-- PROVIDED PASSAGE --
►

The following pipeline options have therefore been included in the model:
• New natural gas pipeline from Iran (available from 2015)
• New natural gas pipeline from Iran (Phase 2), adding capacity equivalent to the first
phase (available from 2020)
• New natural gas pipeline from Central Asia (available from 2025), although this is
currently excluded as an option from the Reference case.
It has not been possible to source the price of gas imports from ISGS. It was recommended
by the oil and gas expert group that such prices be based on 80% of crude price (Japanese
Crude cocktail) as typically reported in press.24
Regional electricity transmission network
Afghanistan, the Kyrgyz Republic, Pakistan, and Tajikistan have been pursuing the
development of electricity trading arrangements and the establishment of a Central Asia –
South Asia Regional Electricity Market (CASAREM). The initial plan is to export power in the
range of 1,000 to 1,300 MW from the Kyrgyz Republic and Tajikistan to Pakistan and
Afghanistan. It is envisaged that the major share of the export will be used by Pakistan, while
a relatively small quantity of power (100 to 300 MW) will be imported by Afghanistan.
Pakistan has also expressed interest in increasing imports over the medium to long term
beyond the initial power requirements of 1,000 MW (ADB 2009).
The total length of the transmission line is 750 km approximately, out of which 16% passes
through Tajikistan, 75% through Afghanistan, and 9% through Pakistan. Transmission line
costs are estimated at US$ 275,000/km. Total costs of the project are put at $US 543
million, with US$ 143 million associated with the Pakistan section, mainly on converter
station / substations. The costs of linking Kyrgyz Republic is a further US$ 172 million. IDC
and contingency takes the total project costs from US$ 715 to 931 million.
24
Pak-IEM oil and gas expert meeting at Serena Hotel (2nd September 2010)
The main uncertainty concerning this option is the price of imported electricity, and the timing
of the actual construction of the grid. The current assumption in the model is that the
CASAREM system would be available from 2015, and that similar additional capacity could
be envisaged by 2020. However, the option is rarely used in the model due to the high price
of electricity assumed in the absence of any additional information.
D. Renewable resources
With increasing pressure on traditional fossil fuel resources in future years, renewable
options are important to consider. Pakistan is, however, already heavily dependent on
renewables, with a very high percentage of the population using biomass energy, particularly
in rural areas. Memon et al (2008) state that the rural population meets more than 95% of
their domestic energy needs by burning biofuels (citing Sial (2002)).
Current biomass consumption
Biomass is not included in the Energy Year Book of Pakistan, as it is often considered a non-
commercial fuel and is also very difficult to estimate. However, it is clear that it is a very
important energy source for many households, particularly in rural areas for cooking and
heating, and therefore needs to be integrated into Pak-IEM.

◄

-- DATA SECTION --
►

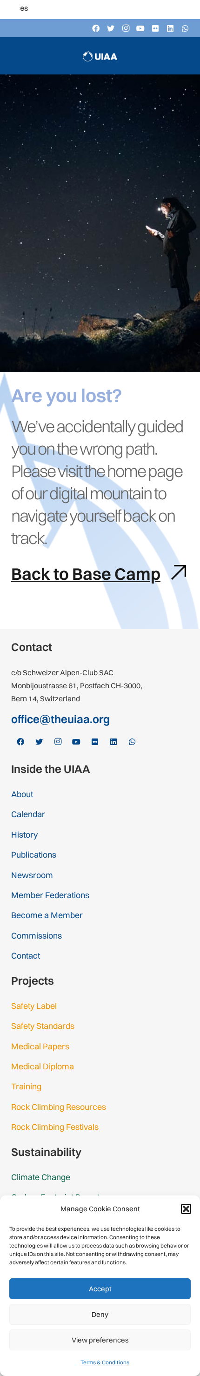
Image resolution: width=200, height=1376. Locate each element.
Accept (100, 1288)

◄

-- TASKS TO PERFORM --
1 - Rewrite the Pakistan energy passage from the words "The following pipeline" through "the Reference case.", putting "Turkmenistan" wherever "Iran" appears.
2 - Write the next part of the Pakistan energy passage, starting after its last sentence.
The listing comes from a separate source and is unrelated to the Pakistan energy passage.

-- TASK ANSWERS --
1 -
The following pipeline options have therefore been included in the model:
• New natural gas pipeline from Turkmenistan (available from 2015)
• New natural gas pipeline from Turkmenistan (Phase 2), adding capacity equivalent to the first
phase (available from 2020)
• New natural gas pipeline from Central Asia (available from 2025), although this is
currently excluded as an option from the Reference case.

2 -
The approach to estimating biomass totals is as follows.
• Energy Sector Management Assistance Program (ESMAP) (2006) provides data on
the percentage of households in rural and urban areas that use biomass fuels –
wood fuel, dung cake, and crop residues. This shows for example that 78% of rural
households use wood fuel whilst for urban households, it is 27%. This does not
indicate what other fuels are being used, or if indeed this is the main fuel consumed.
• Average annual consumption levels for different fuels (by household) have been
sourced from the Household Energy Strategy Study (HESS) (1991). These levels
and the information on numbers of households using biomass determine the
aggregate level of biomass used.
The HESS data is also used to estimate how biomass types are used, for the provision of
energy services e.g. cooking, water heating etc. Table 7 shows the estimates by energy
service type and biomass type. Biomass is primarily used for cooking.
Table 7: Biomass energy use in Pakistan Rural / Urban Households (toes), 2006/07
The HESS survey features heavily in the above estimates, in the absence of any other data.
However, for biomass, it is probable that there have been limited changes in the quantity
used in those households for which it is the primary energy source. There may however,
have been improvements in the efficiency of use, depending on whether improved stoves in
particular have been introduced.
The estimated total of biomass is approximately 650 PJ (--- Mtoe). The share of biomass in
the base year of Pak-IEM as a percentage of household energy consumption is 66% overall,
89% for rural households, and 22% for urban households.
The aggregate estimate of biomass use from the International Energy Agency (IEA) Non-
OECD Energy Balances (2009), which provides estimates of biomass consumption in 2006
and 2007, is 27.2 Mtoes (or 1140 PJ). This is significantly higher than the bottom-up
estimate used in Pak-IEM. The IEA estimate is sourced from HESS and therefore does not
represent new information that should necessarily be considered. It has, however, been
used to derive an estimate of fuel wood used by industry.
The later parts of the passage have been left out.